House Speaker Nancy Pelosi (D-CA) speaks at a weekly press conference at the U.S. Capitol on February 18, 2021 in Washington, DC.
Tasos Katopodis | Getty Images
Parliament passed its $ 1.9 trillion Coronavirus Ease Act early Saturday and sent the massive proposal to the Senate as Democrats rush to approve more aid before unemployment programs expire.
It is President Joe Biden’s first major legislative initiative. The House agreed to this in a vote between 219 and 212 as two Democrats joined all Republicans in opposing it.
Senators will consider the pandemic support plan next week. Legislators will propose changes, and the House will likely pass a different version of the bill, which means the House would have to pass the Senate’s plan or the Houses would have to work out a final proposal in a conference committee.
Democrats, who have a close majority in the House and Senate, chose to pass the legislation through budget balancing alone, rather than working out a smaller bailout with Republicans. The procedure enables a law to be passed with a simple majority in the Senate.
The house plan includes:
- Payments of $ 1,400 to most people, along with the same amount for each dependent. Checks begin to expire on income of $ 75,000 and go to zero for those earning $ 100,000
- A $ 400 weekly unemployment benefit through August 29, plus an expansion of programs to increase the number of millions of people eligible for unemployment benefits
- An extension of the child tax credit to give families up to $ 3,600 per child over a year
- $ 20 billion for distribution of Covid-19 vaccines and $ 50 billion for testing and tracking efforts
- $ 350 billion for state, local, and tribal government
- $ 25 billion to help cover rental payments
- $ 170 billion for K-12 schools and higher education institutions to cover reopening costs and student support
- A minimum wage of $ 15 an hour that the Senate MP does not allow in the Atonement Act on the other side of the Capitol
Democrats have named the bill needed to speed up vaccinations – a crucial step in resuming a certain amount of pre-pandemic life – and feed households at a time when around 19 million people are receiving unemployment benefits.
“The time for decisive action is long overdue” House spokeswoman Nancy Pelosi, D-Calif., Said Friday night before the vote. “President Biden’s American bailout is that crucial move.”
Republicans questioned the need for such a large proposal, particularly critical of the size of direct payments, state and local support, and school funding. Earlier on Friday, House Minority Chairman Kevin McCarthy, R-Calif. Claimed the legislation was “not an auxiliary bill” and “does not deliver for American families.”
The Biden government and Democratic leaders in Congress said the country had a greater risk of doing too little than putting too much money into responding. Some economists have also questioned the scope of the bill.

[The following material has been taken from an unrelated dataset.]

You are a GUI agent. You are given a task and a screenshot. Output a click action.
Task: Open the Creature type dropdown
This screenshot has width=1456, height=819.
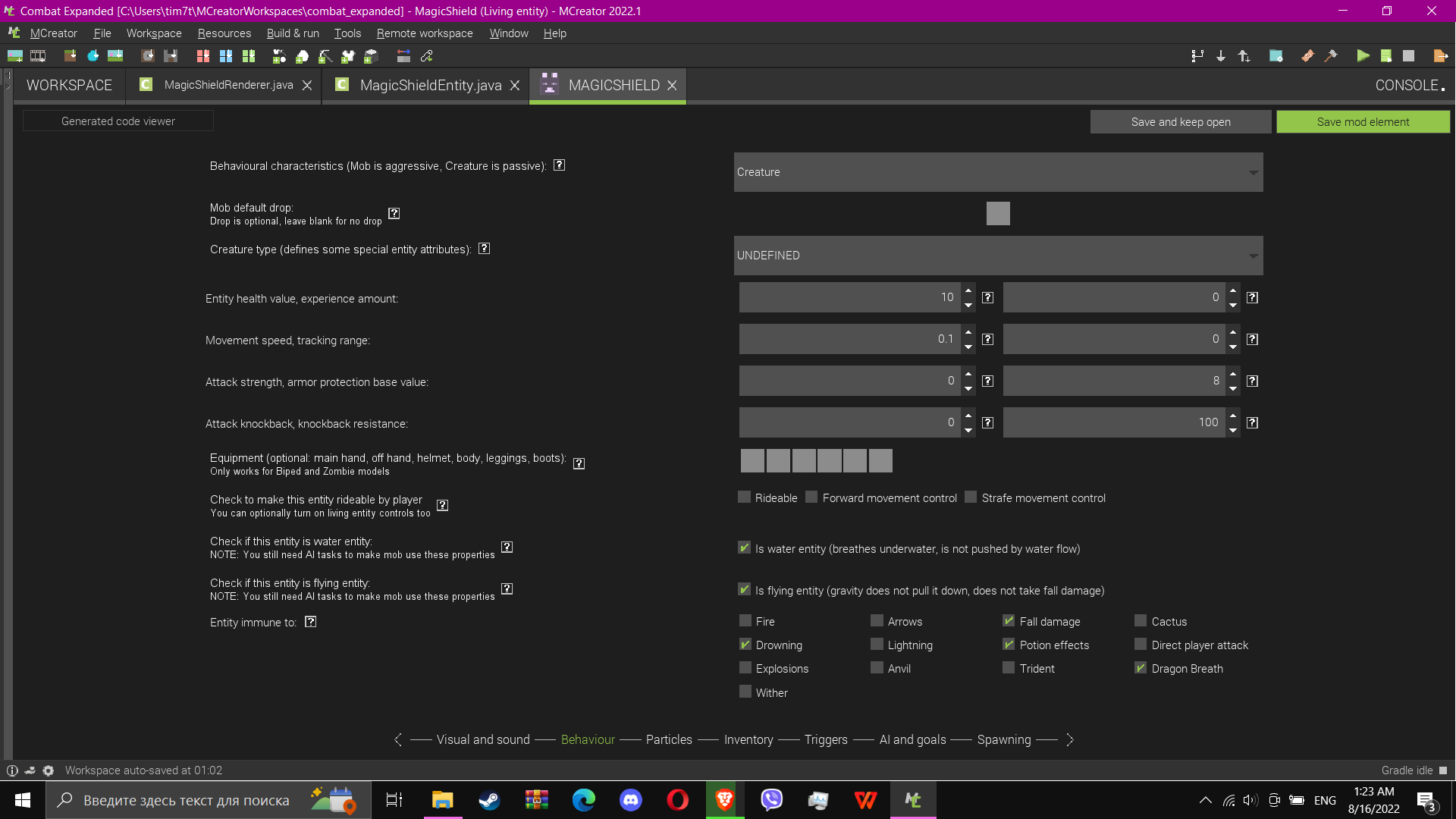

Senate Democrats face greater challenges than the House in getting the laws passed. While the party can approve the law itself, every Democrat must endorse it in the Senate, which is 50% split.
Democrats also need to decide how to proceed with minimum wage policy without losing any support. After the Senate MP ruled that under the reconciliation rules, the bill could not include a lower wage limit of $ 15, Chuck Schumer, DN.Y., and Sens. Ron Wyden, D-Ore., And Bernie Sanders, I-Vt searched for a workaround to impose a tax penalty on large corporations that don’t pay workers at least $ 15 an hour.
It’s unclear whether the proposal would meet the Senate’s budget constraints.
Vice President Kamala Harris also appears to be opposed to overriding MEP Elizabeth MacDonough, which some progressives have suggested.
Pelosi said earlier Friday that she believes the House will “absolutely” pass the relief bill if it comes back from the Senate without a minimum wage increase. She told reporters that the Democrats will try to pass the wage increase through a separate plan if necessary.
“We won’t rest until we pass the $ 15 minimum wage,” she said.
This story evolves. Please try again.